New Jersey currently limits restaurants indoor operations to 25 percent capacity. No more than eight people are allowed at a single table (unless they are from the same household), and tables must be at least six feet apart.

Restaurant reservations in the state are down some 40 percent compared to this time last year, according to OpenTable. The number of small businesses open in the state has declined 34 percent from January 2020.

Outdoor dining has been one of the few deregulatory silver-linings of the pandemic. Local governments across the country have proactively waived all manner of permits, fees, and regulations that previously tripped up businesses trying to set up some tables and chairs on a sidewalk or, God forbid, a parking space.

These outdoor set-ups can be a lifeline for businesses trying to survive while their indoor dining rooms are closed or required to operate at reduced capacity and many would-be diners are playing it safe by eating at home.

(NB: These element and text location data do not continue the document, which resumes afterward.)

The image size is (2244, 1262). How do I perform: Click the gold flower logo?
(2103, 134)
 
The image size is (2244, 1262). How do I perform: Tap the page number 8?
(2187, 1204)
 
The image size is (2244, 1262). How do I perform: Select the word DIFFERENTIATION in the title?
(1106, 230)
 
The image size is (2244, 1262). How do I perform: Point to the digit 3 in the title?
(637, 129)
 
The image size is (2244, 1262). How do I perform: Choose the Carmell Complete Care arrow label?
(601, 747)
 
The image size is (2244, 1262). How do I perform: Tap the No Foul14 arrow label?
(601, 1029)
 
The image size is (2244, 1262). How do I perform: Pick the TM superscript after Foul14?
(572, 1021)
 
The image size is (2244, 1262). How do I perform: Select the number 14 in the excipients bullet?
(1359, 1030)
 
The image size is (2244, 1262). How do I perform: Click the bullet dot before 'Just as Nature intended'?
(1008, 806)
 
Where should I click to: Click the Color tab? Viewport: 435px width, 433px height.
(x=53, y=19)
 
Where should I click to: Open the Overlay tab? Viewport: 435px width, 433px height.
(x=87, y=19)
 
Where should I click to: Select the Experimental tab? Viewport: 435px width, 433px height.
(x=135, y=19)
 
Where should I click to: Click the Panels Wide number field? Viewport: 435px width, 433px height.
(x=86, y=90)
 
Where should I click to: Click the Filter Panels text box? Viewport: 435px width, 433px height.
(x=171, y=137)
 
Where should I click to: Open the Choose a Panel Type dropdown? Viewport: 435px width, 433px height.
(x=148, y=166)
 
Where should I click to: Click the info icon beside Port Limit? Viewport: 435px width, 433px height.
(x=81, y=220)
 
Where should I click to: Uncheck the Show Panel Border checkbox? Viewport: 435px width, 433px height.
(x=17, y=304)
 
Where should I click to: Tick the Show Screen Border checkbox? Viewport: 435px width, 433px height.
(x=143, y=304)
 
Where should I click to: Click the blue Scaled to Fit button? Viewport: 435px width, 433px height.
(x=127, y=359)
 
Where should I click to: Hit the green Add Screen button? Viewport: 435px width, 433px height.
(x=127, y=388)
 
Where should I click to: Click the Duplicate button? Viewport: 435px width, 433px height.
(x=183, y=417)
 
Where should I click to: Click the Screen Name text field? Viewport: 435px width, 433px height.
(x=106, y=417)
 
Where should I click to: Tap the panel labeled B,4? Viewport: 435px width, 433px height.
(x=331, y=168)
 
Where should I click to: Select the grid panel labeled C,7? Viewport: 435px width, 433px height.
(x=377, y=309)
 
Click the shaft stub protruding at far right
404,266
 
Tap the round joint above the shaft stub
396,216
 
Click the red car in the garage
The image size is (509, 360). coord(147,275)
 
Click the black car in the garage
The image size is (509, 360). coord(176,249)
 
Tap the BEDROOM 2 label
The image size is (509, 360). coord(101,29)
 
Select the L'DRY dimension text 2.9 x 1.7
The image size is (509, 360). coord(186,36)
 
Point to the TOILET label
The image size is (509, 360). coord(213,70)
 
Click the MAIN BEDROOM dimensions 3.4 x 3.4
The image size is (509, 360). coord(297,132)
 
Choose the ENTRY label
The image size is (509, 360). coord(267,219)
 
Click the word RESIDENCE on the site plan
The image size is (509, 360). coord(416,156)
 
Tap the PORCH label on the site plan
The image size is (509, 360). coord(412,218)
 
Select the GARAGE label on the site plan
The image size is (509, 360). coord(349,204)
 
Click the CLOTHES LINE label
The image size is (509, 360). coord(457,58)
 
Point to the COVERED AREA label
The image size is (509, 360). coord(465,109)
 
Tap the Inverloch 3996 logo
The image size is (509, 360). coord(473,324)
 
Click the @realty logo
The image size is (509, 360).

The risk for business owners is that they’ll end up spending thousands of dollars converting their parking lot into a dining patio only to have the government decide to suddenly shift course and shut down their on-site operations all over again.

New Jersey’s outdoor dining bill is aimed at giving Garden State restauranters some much-needed certainty that this lifeline won’t be yanked away from them so long as their indoor operations remain restricted.

Emigholz tells Reason that it’s possible that Murphy will sign the amended bill lawmakers passed this week, but that another veto was still possible. Typical Inter-branch rivalries between the governor and the legislature, he says, played a role in stymying the legislation.

Yet there’s still hope the interests of struggling small business owners might outweigh the governor’s commitment to the preservation of zoning officials’ power and politics as usual.